» WORK TO BE COMPLETED: Could you write out, word for word, each line from the one containing "Switch role to Student" to the last line of the data below, both included and nothing more?

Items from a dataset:
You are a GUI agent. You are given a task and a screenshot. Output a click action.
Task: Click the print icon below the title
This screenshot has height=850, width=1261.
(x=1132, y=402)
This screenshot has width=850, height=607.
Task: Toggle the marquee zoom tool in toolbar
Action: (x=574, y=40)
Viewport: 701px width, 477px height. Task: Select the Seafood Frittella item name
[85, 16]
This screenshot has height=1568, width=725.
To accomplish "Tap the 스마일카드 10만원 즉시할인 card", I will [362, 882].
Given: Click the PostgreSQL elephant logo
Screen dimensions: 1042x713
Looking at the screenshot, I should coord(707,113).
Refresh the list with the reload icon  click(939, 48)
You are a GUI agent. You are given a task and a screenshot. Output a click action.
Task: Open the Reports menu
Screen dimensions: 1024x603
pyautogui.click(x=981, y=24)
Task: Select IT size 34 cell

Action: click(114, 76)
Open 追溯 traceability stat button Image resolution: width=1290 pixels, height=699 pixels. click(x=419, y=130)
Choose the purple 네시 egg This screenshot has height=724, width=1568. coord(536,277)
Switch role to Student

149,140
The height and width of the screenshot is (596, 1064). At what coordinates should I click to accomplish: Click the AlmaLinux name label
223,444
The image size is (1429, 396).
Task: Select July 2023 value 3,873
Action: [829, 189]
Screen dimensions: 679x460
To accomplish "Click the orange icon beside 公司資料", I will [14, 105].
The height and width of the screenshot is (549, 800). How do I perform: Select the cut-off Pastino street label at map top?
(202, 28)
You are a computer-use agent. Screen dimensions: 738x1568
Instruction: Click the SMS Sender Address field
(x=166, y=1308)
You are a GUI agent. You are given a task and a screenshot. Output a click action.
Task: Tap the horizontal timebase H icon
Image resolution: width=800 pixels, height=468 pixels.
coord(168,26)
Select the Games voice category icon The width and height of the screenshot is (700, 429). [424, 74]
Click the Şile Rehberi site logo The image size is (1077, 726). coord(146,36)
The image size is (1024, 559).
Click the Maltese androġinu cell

» RESULT:
Switch role to Student

149,140
The height and width of the screenshot is (596, 1064). At what coordinates should I click to accomplish: Click the AlmaLinux name label
223,444
The image size is (1429, 396).
Task: Select July 2023 value 3,873
Action: [829, 189]
Screen dimensions: 679x460
To accomplish "Click the orange icon beside 公司資料", I will [14, 105].
The height and width of the screenshot is (549, 800). How do I perform: Select the cut-off Pastino street label at map top?
(202, 28)
You are a computer-use agent. Screen dimensions: 738x1568
Instruction: Click the SMS Sender Address field
(x=166, y=1308)
You are a GUI agent. You are given a task and a screenshot. Output a click action.
Task: Tap the horizontal timebase H icon
Image resolution: width=800 pixels, height=468 pixels.
coord(168,26)
Select the Games voice category icon The width and height of the screenshot is (700, 429). [424, 74]
Click the Şile Rehberi site logo The image size is (1077, 726). coord(146,36)
The image size is (1024, 559).
Click the Maltese androġinu cell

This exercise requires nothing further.